4. Name the three threats to measurement accuracy and reliability. Define each, give examples of each, and summarize how we can minimize these threats.
-Poorly Designed Measurement System: When measurement systems are unorganized and difficult to use, this can reduce the accuracy and reliability of data collection. For example, if a teacher is taking data on five different data sheets, her data may not be as accurate as having one data sheet for data collection. Simple to use measurement systems, reduction of individuals being observed simultaneously and decreasing the duration of the sessions for observation can all help the data collector to have accurate and reliable findings.
-Inadequate Observer Training: When observers are inadequately trained, this can result in a threat to accuracy and reliability of their data collection. The observers must be able to discriminate between the presence or lack of target behavior and how to record that (using the correct symbols). For example, if an observer is inadequately trained, they may record an incorrect response as correct if they use the incorrect symbol, which completely alters the results and accuracy of the data collection. For these reasons it is vital observers are given preliminary exams prior to becoming a data collector to analyze whether that individual would be able to sufficiently take data. Additionally, before the observer is allowed to take data in actual ABA settings, they should be required to meet a certain criteria, such as taking data with 90% accuracy over several trials.

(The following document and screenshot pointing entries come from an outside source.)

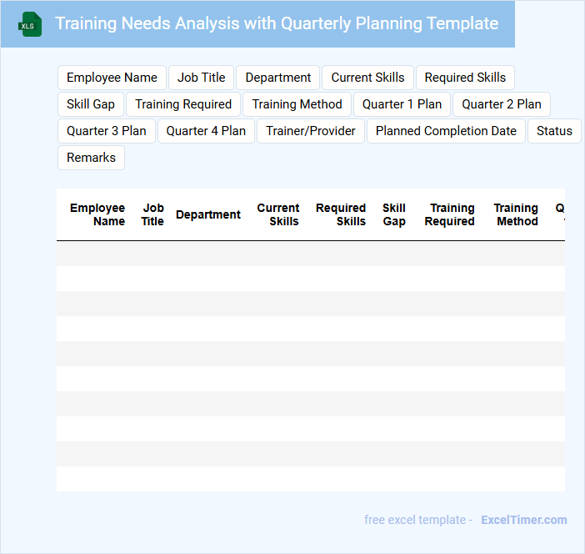
Task: Click the Job Title tag
Action: (202, 78)
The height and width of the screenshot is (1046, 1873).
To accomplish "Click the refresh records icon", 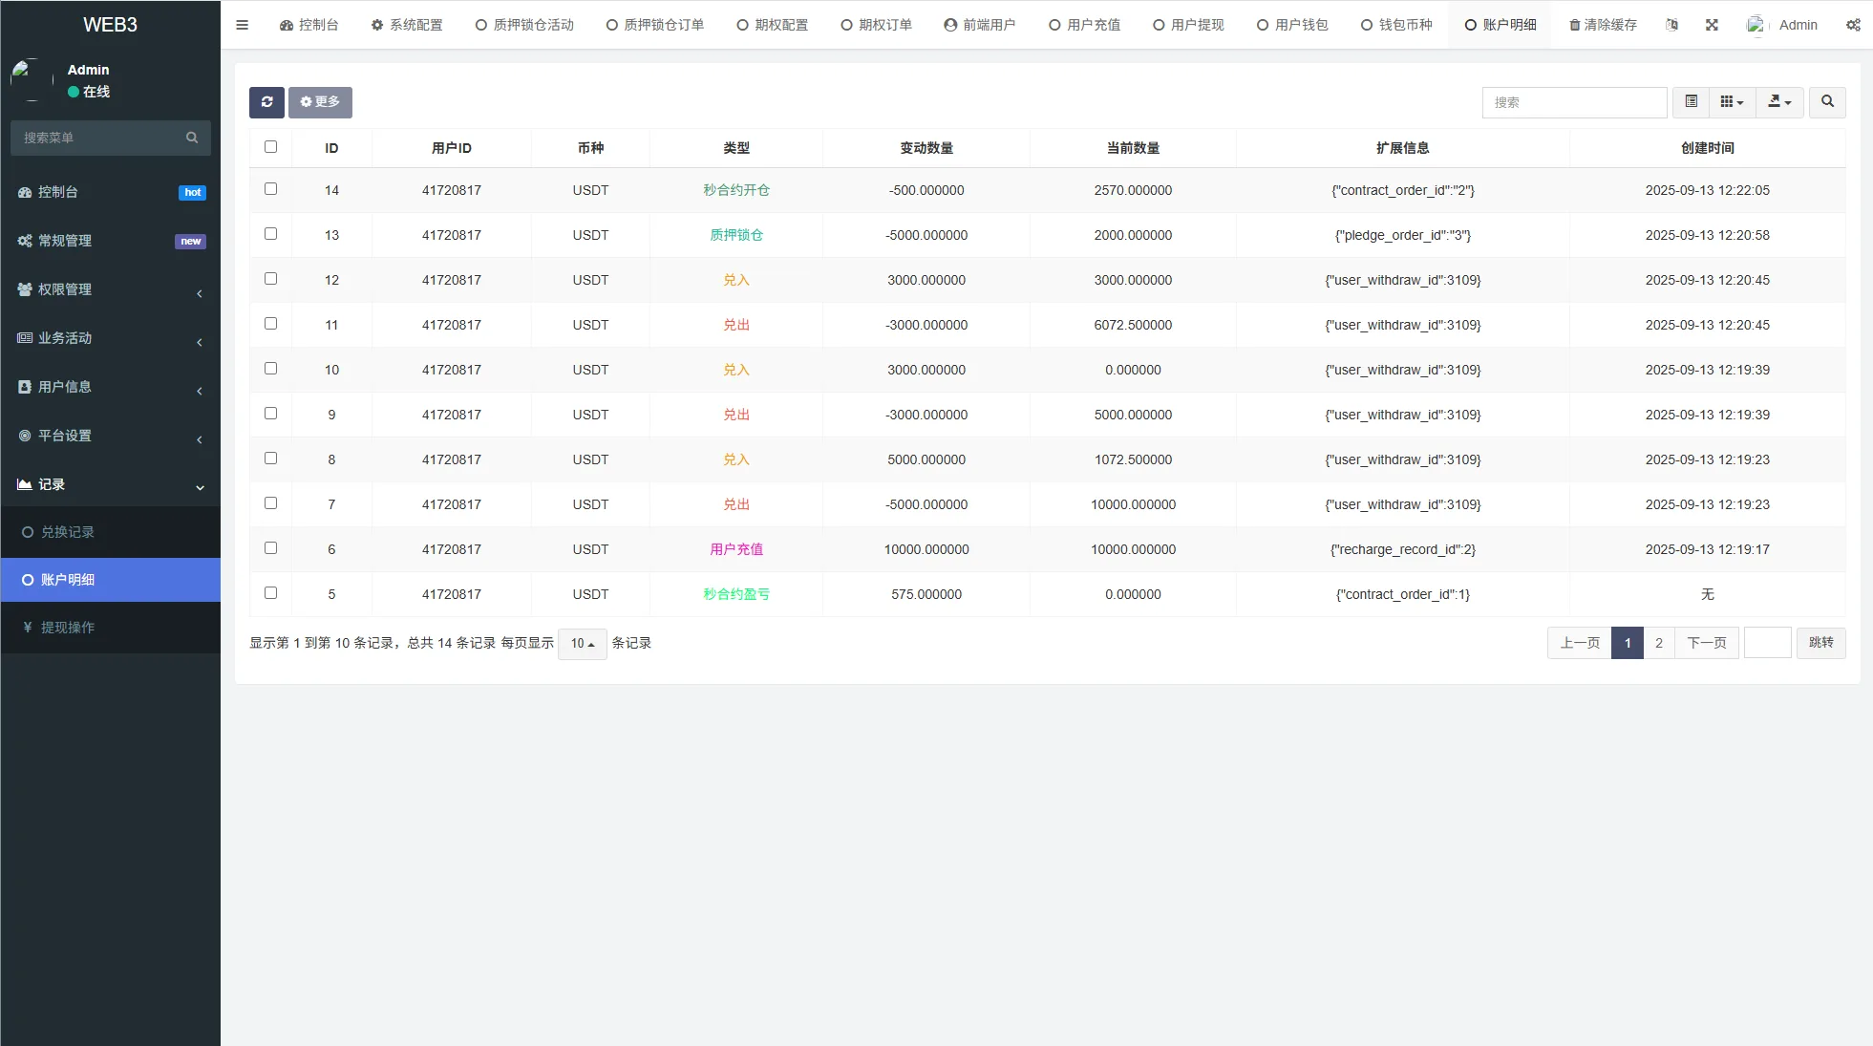I will coord(266,102).
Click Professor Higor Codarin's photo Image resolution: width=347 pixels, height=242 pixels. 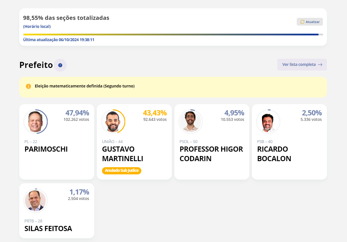pos(190,122)
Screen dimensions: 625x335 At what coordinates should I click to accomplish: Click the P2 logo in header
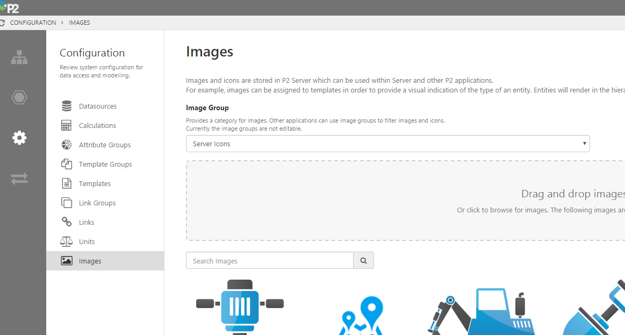10,8
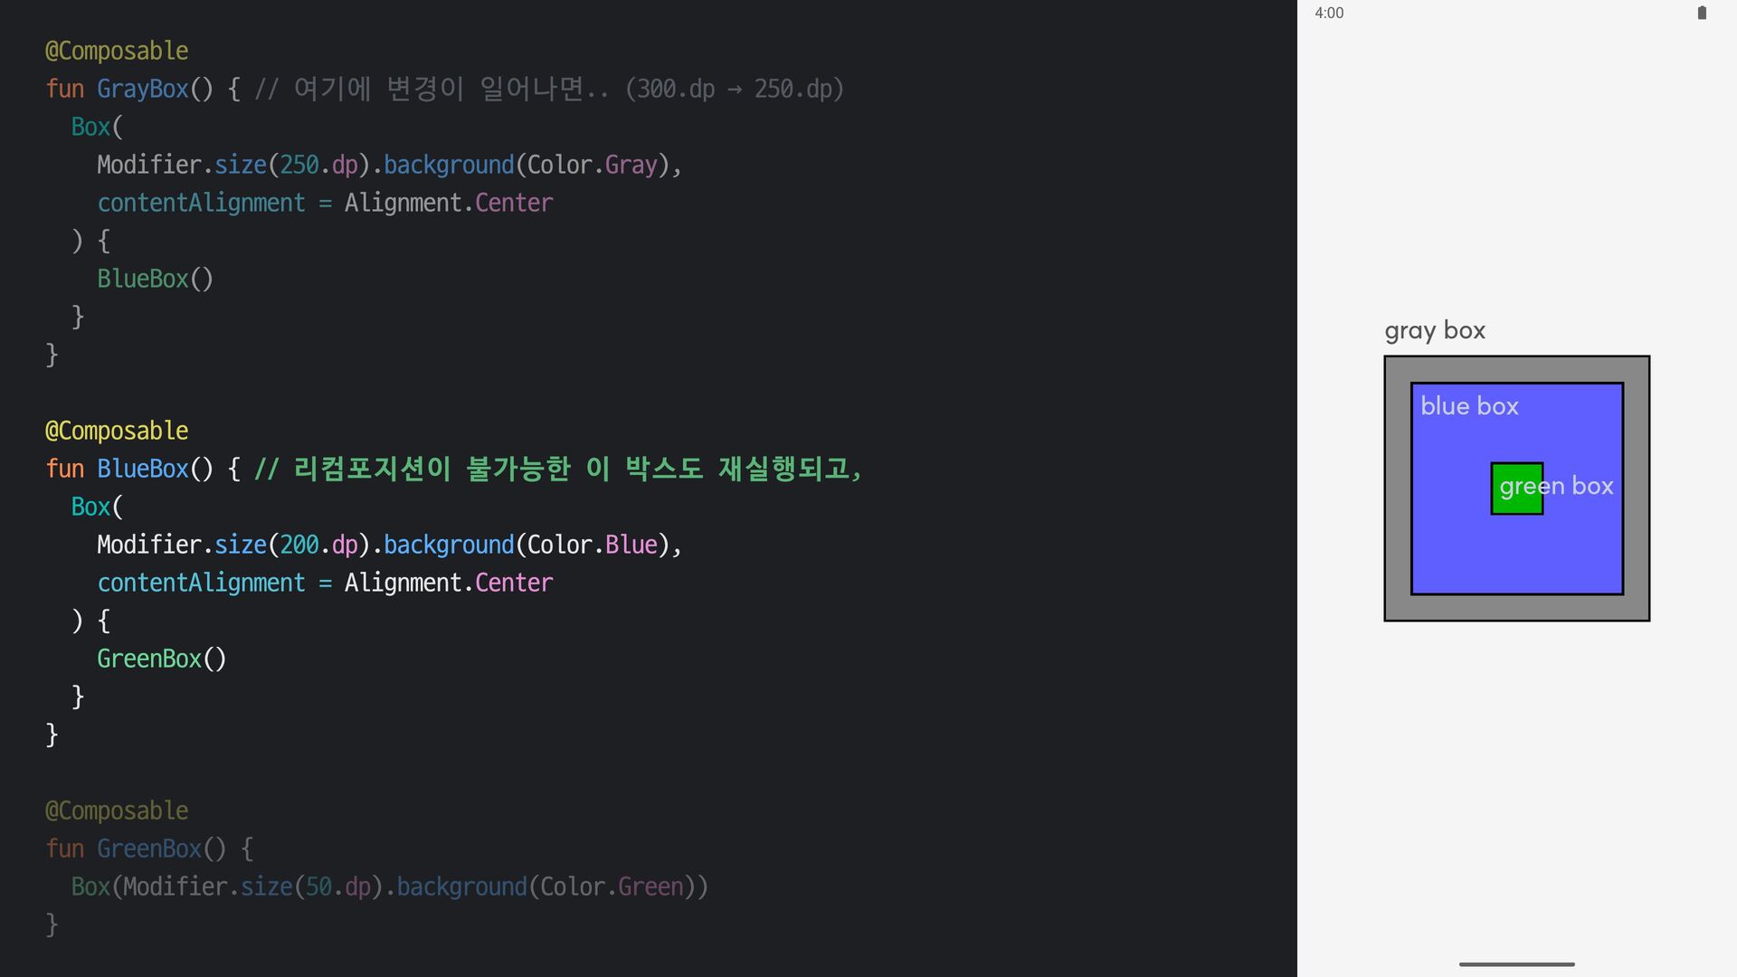Click the 250 size value in GrayBox
This screenshot has height=977, width=1737.
(299, 165)
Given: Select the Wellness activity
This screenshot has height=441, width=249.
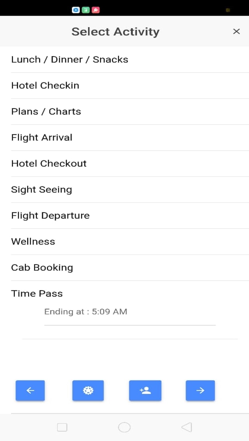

-Unintended Influences on Observers: Observer expectation and observer reactivity can affect the accuracy and reliability of data collected. For instance, if the teacher or observer expects the target behavior should be successful while using a visual schedule with the student, this may result in less recording of screaming behavior, as the teacher expects the student will be doing better with this format. Additionally, when observers are under the impression they are being monitored or that others will be taking data along with them, the observer may react and score how they believe the supervisor, for instance, would take data. It is essential to use naïve observers in order to reduce measurement bias, or to have data taken from another room using video for instance, to reduce observer reactivity.